For an excellent example in community management of a project's issue queue, check out the Views Bug Squad. While some of the rules of engagement are specific to the Views module and the styles of Earl Miles (merlinofchaos, drupal.org/user/26979) and co-maintainers Daniel Wehner (dereine, drupal.org/user/99340) and Lynette Miles (esmerel, drupal.org/user/164022), most of the advice can be applied to any module, theme, or other project. In particular, see the “How to Use the Issue Queue” page (http://drupal.org/node/945492) in the Views Bug Squad Handbook (drupal.org/node/945414).

images

Figure 38–1. The Drupal core issue queue, sorted by Last updated.

images Tip It is a good practice to look at the oldest issues first. You can sort an issue queue by clicking on the table headers, including the “Last updated” column (see Figure 38–1).

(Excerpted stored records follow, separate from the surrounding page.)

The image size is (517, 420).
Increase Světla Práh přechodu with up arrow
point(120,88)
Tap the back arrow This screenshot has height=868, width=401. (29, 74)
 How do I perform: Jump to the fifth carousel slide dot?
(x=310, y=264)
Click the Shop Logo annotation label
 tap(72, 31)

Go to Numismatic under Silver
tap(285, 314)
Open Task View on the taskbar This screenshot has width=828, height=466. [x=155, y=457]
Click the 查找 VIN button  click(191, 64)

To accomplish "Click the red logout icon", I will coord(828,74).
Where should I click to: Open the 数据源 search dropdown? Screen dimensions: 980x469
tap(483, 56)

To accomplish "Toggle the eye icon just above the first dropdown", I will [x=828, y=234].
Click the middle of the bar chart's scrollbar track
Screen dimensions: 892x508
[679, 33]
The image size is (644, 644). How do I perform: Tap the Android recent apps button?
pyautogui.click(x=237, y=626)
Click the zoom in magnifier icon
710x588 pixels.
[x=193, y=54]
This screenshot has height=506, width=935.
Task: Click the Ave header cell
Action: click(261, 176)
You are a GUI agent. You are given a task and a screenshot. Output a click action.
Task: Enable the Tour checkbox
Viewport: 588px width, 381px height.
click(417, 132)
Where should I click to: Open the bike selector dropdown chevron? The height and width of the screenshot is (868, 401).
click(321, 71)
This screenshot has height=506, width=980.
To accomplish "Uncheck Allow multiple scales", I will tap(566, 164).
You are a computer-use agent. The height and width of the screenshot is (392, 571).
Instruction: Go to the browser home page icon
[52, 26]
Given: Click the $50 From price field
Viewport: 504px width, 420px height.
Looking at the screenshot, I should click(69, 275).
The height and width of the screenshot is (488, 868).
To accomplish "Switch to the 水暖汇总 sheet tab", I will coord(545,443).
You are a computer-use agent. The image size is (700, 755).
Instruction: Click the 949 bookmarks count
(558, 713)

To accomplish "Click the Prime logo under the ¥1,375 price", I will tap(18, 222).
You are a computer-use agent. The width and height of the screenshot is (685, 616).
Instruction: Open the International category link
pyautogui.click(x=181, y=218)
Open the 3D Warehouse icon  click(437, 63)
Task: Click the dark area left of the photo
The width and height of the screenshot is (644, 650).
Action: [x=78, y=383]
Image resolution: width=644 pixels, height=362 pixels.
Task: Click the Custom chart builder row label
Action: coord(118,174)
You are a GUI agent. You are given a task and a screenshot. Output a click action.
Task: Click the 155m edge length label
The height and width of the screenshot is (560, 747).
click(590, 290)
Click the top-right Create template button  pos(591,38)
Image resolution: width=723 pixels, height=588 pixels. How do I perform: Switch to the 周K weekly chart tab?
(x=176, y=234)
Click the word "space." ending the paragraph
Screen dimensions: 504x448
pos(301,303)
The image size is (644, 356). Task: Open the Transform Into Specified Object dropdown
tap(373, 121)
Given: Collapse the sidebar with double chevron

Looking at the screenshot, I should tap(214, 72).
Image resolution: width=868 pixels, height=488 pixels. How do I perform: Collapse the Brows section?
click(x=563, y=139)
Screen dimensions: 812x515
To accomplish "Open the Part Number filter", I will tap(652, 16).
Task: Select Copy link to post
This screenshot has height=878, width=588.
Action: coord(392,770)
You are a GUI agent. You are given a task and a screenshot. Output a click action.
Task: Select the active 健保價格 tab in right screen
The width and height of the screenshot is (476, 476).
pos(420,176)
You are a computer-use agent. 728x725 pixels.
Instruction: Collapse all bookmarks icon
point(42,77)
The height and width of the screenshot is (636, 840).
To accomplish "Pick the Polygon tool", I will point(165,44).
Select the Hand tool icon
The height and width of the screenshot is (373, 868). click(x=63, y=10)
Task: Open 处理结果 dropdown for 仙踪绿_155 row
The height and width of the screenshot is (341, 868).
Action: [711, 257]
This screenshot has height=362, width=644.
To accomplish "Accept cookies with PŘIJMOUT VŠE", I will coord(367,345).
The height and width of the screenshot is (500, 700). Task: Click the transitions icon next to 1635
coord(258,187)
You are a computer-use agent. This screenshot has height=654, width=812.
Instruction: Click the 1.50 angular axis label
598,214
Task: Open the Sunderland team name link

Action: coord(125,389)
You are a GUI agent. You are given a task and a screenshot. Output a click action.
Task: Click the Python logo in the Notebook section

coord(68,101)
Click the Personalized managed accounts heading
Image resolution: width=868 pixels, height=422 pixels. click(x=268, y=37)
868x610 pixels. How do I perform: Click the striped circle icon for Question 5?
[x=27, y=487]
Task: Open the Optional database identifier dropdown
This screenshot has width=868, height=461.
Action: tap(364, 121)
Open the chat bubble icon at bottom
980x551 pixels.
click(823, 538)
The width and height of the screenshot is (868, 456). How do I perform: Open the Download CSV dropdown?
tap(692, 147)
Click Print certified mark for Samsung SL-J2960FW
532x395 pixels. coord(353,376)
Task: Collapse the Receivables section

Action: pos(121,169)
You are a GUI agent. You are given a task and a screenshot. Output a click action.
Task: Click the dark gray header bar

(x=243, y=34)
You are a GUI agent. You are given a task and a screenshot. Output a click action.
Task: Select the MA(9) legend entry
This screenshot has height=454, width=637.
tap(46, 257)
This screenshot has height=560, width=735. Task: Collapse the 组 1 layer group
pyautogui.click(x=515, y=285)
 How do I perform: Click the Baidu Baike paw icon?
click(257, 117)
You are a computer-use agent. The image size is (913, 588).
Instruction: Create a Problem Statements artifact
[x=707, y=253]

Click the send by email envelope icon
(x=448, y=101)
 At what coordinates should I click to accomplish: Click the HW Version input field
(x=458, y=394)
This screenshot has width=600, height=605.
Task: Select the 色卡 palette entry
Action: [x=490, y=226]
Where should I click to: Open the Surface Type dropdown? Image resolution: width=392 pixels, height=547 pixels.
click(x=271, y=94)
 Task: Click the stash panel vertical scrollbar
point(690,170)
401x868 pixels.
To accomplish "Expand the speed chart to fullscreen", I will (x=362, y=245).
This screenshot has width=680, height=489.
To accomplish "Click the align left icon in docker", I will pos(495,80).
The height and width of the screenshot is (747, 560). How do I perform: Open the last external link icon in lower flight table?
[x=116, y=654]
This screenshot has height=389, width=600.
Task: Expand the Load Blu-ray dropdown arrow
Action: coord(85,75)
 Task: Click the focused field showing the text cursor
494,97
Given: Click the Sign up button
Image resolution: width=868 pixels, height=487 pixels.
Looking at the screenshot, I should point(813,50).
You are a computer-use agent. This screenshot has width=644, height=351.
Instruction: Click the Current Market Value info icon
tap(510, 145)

While starting from Drupal core's oldest issues may seem daunting, in some respects the oldest issues can be easier to resolve. It is also perfectly all right to work on more current issues, of course.

In her talk about the Drupal community at the Pacific Northwest Drupal Summit, Angie Byron issues a challenge to us Drupallers to answer one support question or forum request a day. The goal is about making progress, moving along steadily instead of in one giant cram session. Angie's video and slides are available at webchick.net/node/80.

8. Reviewing the Contributions of Others

OK, so every method of contributing so far has started off with a claim that it's the most important and it's a great way to learn. They really all are! And in particular there is a crying need for reviewers. Reviewing, like writing documentation, is a particularly powerful way to learn how the Drupal software and community work while getting a sneak peak at upcoming developments.

Like so much else in Drupal, reviewing centers around the issue queue. Issues ready for review are marked with the status needs review. To find issues for Drupal core that need review, go to drupal.org/project/issues/drupal and filter by status.

One of Drupal 7's new features is the Dashboard. You can add blocks of information (direct links to content, Drupal news, project specific issue queues) that you want to have at your fingertips. Keep current on the number of issues per queue by adding the Contributor Links block to your Dashboard (Figure 38–2).

images

Figure 38–2. In the Contributor Links block, note the Patches to review link under Queues.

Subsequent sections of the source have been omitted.